* Brief
Where does the string "pixels" appear in the records? Copy each line that holds it.
:: Material supplied ::
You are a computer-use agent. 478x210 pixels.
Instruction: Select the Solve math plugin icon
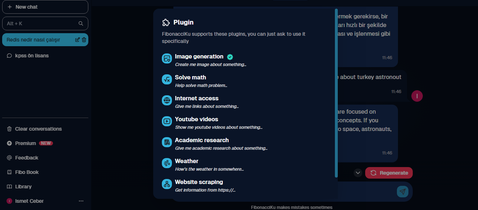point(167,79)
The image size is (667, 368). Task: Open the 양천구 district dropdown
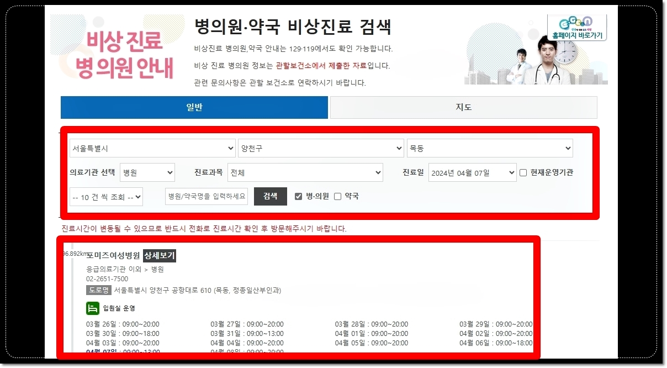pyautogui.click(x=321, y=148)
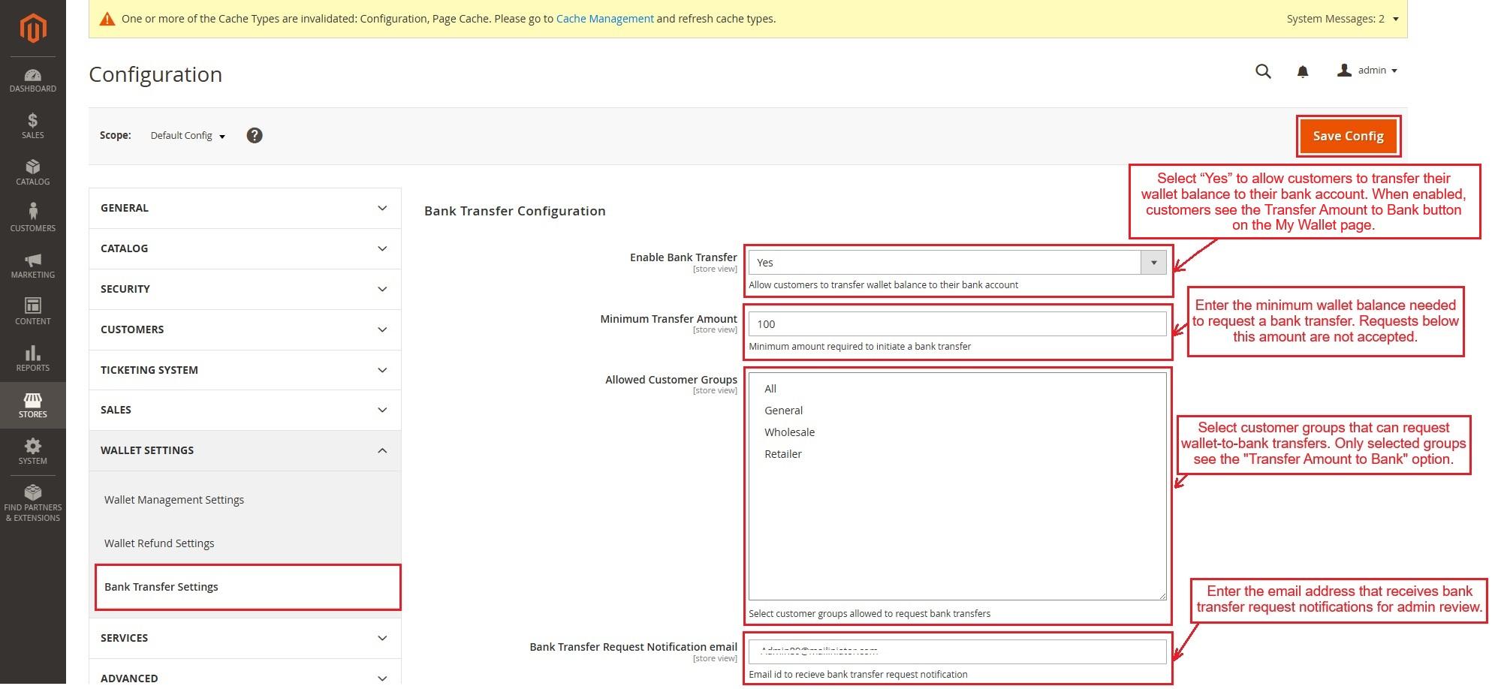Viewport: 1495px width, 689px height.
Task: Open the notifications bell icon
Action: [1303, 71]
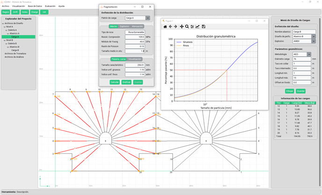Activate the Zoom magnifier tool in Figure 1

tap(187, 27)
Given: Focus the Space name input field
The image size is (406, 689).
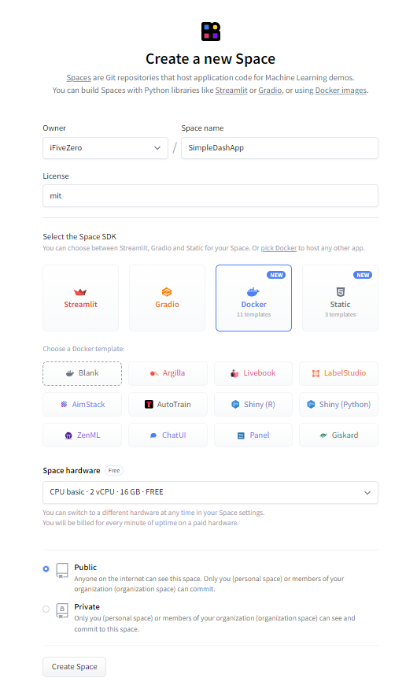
:::
:: Material supplied ::
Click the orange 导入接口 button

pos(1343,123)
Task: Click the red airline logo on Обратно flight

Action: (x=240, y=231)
:::
:: Material supplied ::
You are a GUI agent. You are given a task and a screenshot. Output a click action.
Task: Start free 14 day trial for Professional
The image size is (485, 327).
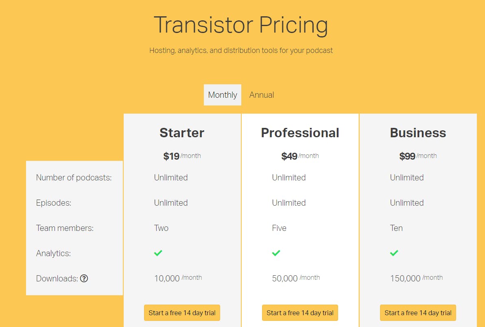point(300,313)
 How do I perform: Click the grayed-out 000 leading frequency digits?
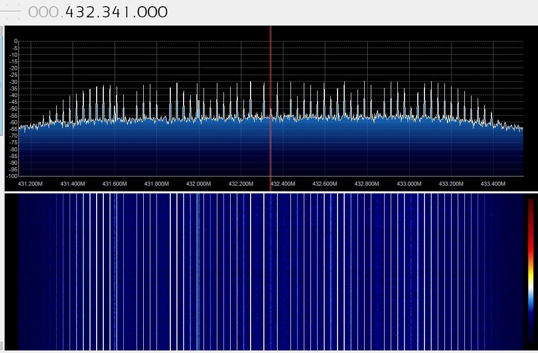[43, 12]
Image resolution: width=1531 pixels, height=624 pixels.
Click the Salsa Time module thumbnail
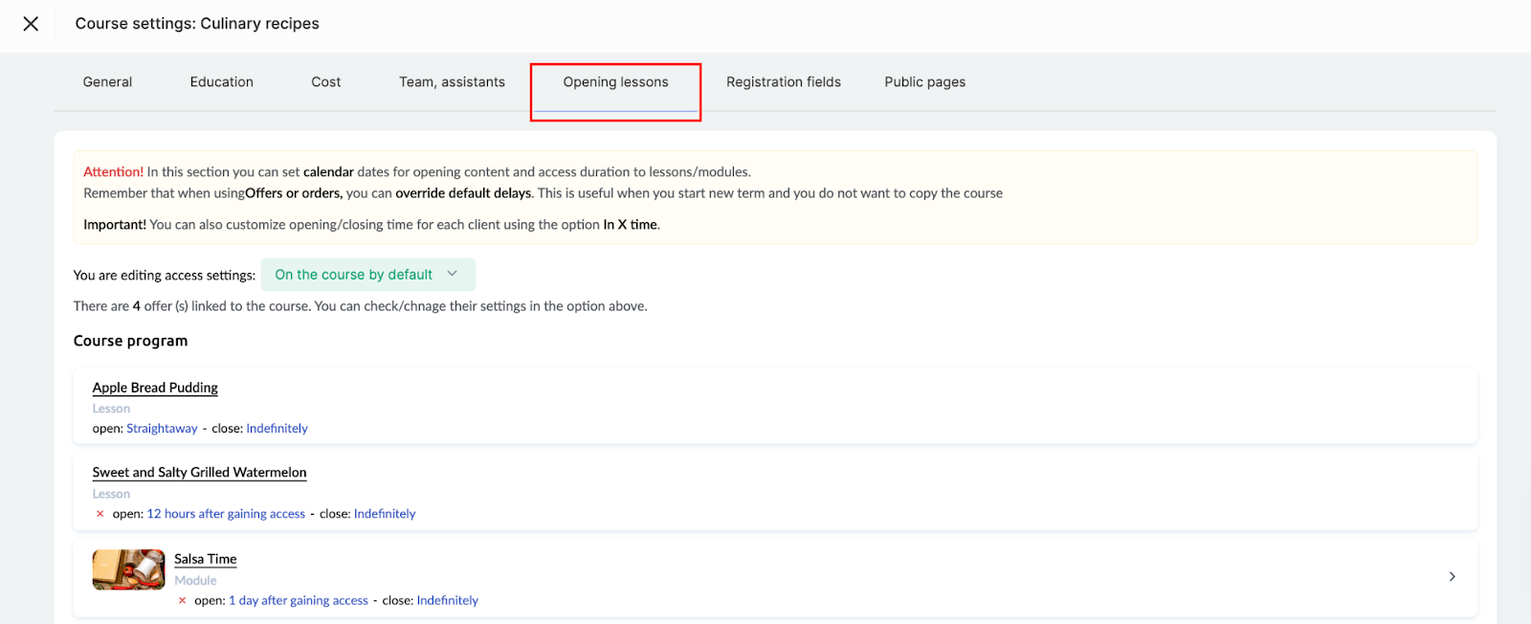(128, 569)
:::
* Reply to the task
You are a computer-use agent. 478x210 pixels.
Image resolution: width=1531 pixels, height=624 pixels.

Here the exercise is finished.